START Material provided
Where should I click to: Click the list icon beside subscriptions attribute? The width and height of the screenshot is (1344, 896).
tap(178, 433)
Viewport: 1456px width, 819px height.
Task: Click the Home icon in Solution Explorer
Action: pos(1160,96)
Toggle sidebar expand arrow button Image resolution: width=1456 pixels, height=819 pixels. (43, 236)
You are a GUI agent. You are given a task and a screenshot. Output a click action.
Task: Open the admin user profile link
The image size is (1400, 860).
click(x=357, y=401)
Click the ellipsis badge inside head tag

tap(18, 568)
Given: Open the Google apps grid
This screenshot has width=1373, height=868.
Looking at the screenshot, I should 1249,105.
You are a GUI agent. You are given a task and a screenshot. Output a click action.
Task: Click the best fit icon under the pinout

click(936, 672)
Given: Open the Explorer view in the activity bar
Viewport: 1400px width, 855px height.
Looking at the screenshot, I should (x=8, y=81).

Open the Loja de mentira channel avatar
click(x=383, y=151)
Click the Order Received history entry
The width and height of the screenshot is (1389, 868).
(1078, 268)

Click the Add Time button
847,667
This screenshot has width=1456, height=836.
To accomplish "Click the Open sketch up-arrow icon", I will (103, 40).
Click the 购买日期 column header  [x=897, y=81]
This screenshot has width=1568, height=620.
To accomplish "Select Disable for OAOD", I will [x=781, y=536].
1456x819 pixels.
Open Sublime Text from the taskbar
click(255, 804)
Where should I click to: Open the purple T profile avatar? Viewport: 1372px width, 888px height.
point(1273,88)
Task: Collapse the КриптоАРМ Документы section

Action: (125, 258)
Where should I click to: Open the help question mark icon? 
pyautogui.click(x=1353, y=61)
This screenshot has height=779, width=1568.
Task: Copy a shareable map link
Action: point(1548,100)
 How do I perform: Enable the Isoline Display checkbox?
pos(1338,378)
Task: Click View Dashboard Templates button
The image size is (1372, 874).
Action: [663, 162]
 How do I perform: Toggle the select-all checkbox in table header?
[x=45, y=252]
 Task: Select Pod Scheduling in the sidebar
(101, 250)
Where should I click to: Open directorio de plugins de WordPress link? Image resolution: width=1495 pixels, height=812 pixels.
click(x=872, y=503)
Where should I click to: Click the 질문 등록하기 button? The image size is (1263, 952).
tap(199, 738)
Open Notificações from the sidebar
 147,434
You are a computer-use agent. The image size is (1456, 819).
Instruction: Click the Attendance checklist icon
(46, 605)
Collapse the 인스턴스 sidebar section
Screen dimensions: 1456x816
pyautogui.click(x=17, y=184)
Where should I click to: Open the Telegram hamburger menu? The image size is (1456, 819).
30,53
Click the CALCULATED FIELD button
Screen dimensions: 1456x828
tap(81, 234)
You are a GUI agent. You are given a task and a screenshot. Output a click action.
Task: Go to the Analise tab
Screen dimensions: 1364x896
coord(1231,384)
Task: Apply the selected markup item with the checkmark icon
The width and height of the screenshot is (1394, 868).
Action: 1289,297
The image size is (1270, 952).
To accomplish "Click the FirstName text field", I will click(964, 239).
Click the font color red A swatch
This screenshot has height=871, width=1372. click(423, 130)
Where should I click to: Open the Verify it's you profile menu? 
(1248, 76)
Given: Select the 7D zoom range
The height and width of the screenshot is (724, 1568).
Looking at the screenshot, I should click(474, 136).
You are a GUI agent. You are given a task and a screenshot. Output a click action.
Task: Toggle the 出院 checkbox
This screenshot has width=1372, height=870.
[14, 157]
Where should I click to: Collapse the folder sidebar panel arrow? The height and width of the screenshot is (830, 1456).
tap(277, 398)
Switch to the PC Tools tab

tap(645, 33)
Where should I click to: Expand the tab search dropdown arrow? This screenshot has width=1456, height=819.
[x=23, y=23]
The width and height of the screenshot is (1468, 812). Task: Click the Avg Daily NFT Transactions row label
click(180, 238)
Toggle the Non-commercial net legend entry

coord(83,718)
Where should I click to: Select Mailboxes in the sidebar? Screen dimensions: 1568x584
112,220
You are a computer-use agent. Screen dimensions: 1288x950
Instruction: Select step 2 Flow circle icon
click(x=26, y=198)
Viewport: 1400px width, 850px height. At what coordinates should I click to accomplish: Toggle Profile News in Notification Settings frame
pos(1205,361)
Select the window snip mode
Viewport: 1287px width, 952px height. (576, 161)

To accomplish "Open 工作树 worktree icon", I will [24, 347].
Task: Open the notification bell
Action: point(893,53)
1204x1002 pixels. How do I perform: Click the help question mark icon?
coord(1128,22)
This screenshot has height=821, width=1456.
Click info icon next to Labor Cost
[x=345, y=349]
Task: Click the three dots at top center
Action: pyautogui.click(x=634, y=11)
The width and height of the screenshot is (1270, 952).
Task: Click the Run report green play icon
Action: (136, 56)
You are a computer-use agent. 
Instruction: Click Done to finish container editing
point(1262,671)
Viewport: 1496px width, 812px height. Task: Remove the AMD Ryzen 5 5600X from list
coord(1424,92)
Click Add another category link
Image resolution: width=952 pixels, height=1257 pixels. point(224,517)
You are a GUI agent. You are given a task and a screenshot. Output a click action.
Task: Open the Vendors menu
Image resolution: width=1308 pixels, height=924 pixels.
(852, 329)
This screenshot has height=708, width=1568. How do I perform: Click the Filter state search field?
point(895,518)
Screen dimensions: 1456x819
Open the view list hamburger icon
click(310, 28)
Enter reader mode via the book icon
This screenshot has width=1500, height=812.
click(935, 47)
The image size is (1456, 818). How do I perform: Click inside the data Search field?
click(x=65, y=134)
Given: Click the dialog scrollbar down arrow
END Material provided
• [What you have to do]
Output the lines of the records above exactly as they appear, from the line containing "The height and width of the screenshot is (724, 1568)." through the line containing "Screen dimensions: 1456x819".

• [Solution below]
The height and width of the screenshot is (724, 1568).
Looking at the screenshot, I should click(474, 136).
You are a GUI agent. You are given a task and a screenshot. Output a click action.
Task: Toggle the 出院 checkbox
This screenshot has width=1372, height=870.
[14, 157]
Where should I click to: Collapse the folder sidebar panel arrow? The height and width of the screenshot is (830, 1456).
tap(277, 398)
Switch to the PC Tools tab

tap(645, 33)
Where should I click to: Expand the tab search dropdown arrow? This screenshot has width=1456, height=819.
[x=23, y=23]
The width and height of the screenshot is (1468, 812). Task: Click the Avg Daily NFT Transactions row label
click(180, 238)
Toggle the Non-commercial net legend entry

coord(83,718)
Where should I click to: Select Mailboxes in the sidebar? Screen dimensions: 1568x584
112,220
You are a computer-use agent. Screen dimensions: 1288x950
Instruction: Select step 2 Flow circle icon
click(x=26, y=198)
Viewport: 1400px width, 850px height. At what coordinates should I click to accomplish: Toggle Profile News in Notification Settings frame
pos(1205,361)
Select the window snip mode
Viewport: 1287px width, 952px height. (576, 161)

To accomplish "Open 工作树 worktree icon", I will [24, 347].
Task: Open the notification bell
Action: point(893,53)
1204x1002 pixels. How do I perform: Click the help question mark icon?
coord(1128,22)
This screenshot has height=821, width=1456.
Click info icon next to Labor Cost
[x=345, y=349]
Task: Click the three dots at top center
Action: pyautogui.click(x=634, y=11)
The width and height of the screenshot is (1270, 952).
Task: Click the Run report green play icon
Action: (136, 56)
You are a computer-use agent. 
Instruction: Click Done to finish container editing
point(1262,671)
Viewport: 1496px width, 812px height. Task: Remove the AMD Ryzen 5 5600X from list
coord(1424,92)
Click Add another category link
Image resolution: width=952 pixels, height=1257 pixels. point(224,517)
You are a GUI agent. You are given a task and a screenshot. Output a click action.
Task: Open the Vendors menu
Image resolution: width=1308 pixels, height=924 pixels.
(852, 329)
This screenshot has height=708, width=1568. How do I perform: Click the Filter state search field?
point(895,518)
Screen dimensions: 1456x819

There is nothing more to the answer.